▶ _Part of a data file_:

* start *

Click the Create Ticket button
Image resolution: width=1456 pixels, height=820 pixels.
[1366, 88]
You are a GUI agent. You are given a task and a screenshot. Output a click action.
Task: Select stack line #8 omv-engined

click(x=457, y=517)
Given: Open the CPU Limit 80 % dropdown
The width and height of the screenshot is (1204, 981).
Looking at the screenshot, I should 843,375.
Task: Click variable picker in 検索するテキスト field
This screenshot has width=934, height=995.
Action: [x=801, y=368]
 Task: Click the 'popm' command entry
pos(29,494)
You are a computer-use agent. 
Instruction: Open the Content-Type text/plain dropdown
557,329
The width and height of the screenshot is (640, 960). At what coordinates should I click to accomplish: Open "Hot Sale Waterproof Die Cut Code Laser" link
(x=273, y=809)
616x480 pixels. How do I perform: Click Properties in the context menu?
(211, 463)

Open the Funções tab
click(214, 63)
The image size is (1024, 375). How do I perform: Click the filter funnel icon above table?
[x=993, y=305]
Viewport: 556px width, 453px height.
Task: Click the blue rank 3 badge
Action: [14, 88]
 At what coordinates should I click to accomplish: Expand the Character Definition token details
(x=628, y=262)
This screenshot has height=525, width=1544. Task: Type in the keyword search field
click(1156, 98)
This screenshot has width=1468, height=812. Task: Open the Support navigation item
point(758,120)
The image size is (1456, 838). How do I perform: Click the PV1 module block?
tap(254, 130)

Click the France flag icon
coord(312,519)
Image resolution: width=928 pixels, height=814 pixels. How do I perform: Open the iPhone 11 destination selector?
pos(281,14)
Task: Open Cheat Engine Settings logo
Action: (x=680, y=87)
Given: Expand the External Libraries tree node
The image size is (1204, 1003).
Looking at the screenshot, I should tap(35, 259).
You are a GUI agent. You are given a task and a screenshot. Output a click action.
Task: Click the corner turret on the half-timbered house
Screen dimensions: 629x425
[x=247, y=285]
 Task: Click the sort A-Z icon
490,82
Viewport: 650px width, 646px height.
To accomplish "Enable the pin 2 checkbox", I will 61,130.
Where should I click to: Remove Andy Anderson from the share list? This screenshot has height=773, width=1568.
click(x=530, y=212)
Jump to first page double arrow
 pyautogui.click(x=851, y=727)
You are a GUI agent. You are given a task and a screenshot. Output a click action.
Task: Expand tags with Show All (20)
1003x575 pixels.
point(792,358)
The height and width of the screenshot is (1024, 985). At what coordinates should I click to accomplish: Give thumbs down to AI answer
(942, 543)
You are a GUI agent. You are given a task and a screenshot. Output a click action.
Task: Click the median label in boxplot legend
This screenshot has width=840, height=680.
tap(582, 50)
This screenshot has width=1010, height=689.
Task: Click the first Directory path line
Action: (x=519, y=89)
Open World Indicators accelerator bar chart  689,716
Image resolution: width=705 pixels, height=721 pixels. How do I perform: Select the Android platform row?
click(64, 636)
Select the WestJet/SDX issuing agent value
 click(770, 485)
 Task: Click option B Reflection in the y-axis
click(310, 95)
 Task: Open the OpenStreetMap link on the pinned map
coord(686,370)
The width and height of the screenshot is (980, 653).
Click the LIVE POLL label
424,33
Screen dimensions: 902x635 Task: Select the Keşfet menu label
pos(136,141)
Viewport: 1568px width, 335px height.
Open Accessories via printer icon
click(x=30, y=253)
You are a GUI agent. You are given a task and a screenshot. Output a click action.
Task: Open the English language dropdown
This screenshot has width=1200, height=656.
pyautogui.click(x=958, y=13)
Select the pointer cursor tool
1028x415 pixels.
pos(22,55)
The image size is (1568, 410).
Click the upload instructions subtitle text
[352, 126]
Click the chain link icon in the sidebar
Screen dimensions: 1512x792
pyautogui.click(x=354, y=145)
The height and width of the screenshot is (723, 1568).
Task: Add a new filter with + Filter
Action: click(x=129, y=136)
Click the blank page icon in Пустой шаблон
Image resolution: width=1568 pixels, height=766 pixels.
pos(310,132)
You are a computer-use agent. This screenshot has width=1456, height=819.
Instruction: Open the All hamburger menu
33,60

* end *

Pick out each line of the listing above that contains the word "resolution", and copy those lines.

Image resolution: width=1456 pixels, height=820 pixels.
Image resolution: width=928 pixels, height=814 pixels. How do I perform: Open the iPhone 11 destination selector?
Image resolution: width=705 pixels, height=721 pixels. How do I perform: Select the Android platform row?
Image resolution: width=1568 pixels, height=766 pixels.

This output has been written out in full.